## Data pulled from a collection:

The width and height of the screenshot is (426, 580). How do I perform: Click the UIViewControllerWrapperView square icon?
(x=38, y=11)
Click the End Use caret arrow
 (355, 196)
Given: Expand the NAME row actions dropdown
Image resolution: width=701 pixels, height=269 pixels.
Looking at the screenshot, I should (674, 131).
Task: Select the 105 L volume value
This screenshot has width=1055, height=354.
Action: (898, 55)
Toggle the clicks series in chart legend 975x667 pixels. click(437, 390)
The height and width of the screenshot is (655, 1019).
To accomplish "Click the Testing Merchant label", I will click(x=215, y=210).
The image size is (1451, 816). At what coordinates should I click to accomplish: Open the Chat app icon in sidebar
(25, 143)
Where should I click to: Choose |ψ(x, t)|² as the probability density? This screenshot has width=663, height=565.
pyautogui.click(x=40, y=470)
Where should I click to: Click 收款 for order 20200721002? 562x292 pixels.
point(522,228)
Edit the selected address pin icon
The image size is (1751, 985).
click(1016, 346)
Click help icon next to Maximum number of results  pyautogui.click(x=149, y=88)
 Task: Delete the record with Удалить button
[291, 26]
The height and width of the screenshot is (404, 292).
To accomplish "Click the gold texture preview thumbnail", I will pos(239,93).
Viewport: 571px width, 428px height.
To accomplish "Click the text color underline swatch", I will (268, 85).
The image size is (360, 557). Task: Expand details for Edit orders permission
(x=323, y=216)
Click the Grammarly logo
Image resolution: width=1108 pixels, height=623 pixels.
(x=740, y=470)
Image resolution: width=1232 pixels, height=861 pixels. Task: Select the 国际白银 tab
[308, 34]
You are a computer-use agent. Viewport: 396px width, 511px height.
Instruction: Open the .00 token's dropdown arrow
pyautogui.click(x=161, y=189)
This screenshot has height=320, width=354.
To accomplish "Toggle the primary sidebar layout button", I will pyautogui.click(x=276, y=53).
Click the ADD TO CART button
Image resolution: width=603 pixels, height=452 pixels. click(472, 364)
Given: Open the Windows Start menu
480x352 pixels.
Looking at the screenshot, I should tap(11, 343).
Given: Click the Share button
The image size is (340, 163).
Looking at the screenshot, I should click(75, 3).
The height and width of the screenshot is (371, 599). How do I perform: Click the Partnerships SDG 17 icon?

## Task statement:
Write out every line above as a JSON list of strings, one string per line, skipping any blank lines.

## Result of the task:
[
  "The width and height of the screenshot is (426, 580). How do I perform: Click the UIViewControllerWrapperView square icon?",
  "(x=38, y=11)",
  "Click the End Use caret arrow",
  " (355, 196)",
  "Given: Expand the NAME row actions dropdown",
  "Image resolution: width=701 pixels, height=269 pixels.",
  "Looking at the screenshot, I should (674, 131).",
  "Task: Select the 105 L volume value",
  "This screenshot has width=1055, height=354.",
  "Action: (898, 55)",
  "Toggle the clicks series in chart legend 975x667 pixels. click(437, 390)",
  "The height and width of the screenshot is (655, 1019).",
  "To accomplish \"Click the Testing Merchant label\", I will click(x=215, y=210).",
  "The image size is (1451, 816). At what coordinates should I click to accomplish: Open the Chat app icon in sidebar",
  "(25, 143)",
  "Where should I click to: Choose |ψ(x, t)|² as the probability density? This screenshot has width=663, height=565.",
  "pyautogui.click(x=40, y=470)",
  "Where should I click to: Click 收款 for order 20200721002? 562x292 pixels.",
  "point(522,228)",
  "Edit the selected address pin icon",
  "The image size is (1751, 985).",
  "click(1016, 346)",
  "Click help icon next to Maximum number of results  pyautogui.click(x=149, y=88)",
  " Task: Delete the record with Удалить button",
  "[291, 26]",
  "The height and width of the screenshot is (404, 292).",
  "To accomplish \"Click the gold texture preview thumbnail\", I will pos(239,93).",
  "Viewport: 571px width, 428px height.",
  "To accomplish \"Click the text color underline swatch\", I will (268, 85).",
  "The image size is (360, 557). Task: Expand details for Edit orders permission",
  "(x=323, y=216)",
  "Click the Grammarly logo",
  "Image resolution: width=1108 pixels, height=623 pixels.",
  "(x=740, y=470)",
  "Image resolution: width=1232 pixels, height=861 pixels. Task: Select the 国际白银 tab",
  "[308, 34]",
  "You are a computer-use agent. Viewport: 396px width, 511px height.",
  "Instruction: Open the .00 token's dropdown arrow",
  "pyautogui.click(x=161, y=189)",
  "This screenshot has height=320, width=354.",
  "To accomplish \"Toggle the primary sidebar layout button\", I will pyautogui.click(x=276, y=53).",
  "Click the ADD TO CART button",
  "Image resolution: width=603 pixels, height=452 pixels. click(472, 364)",
  "Given: Open the Windows Start menu",
  "480x352 pixels.",
  "Looking at the screenshot, I should tap(11, 343).",
  "Given: Click the Share button",
  "The image size is (340, 163).",
  "Looking at the screenshot, I should click(75, 3).",
  "The height and width of the screenshot is (371, 599). How do I perform: Click the Partnerships SDG 17 icon?"
]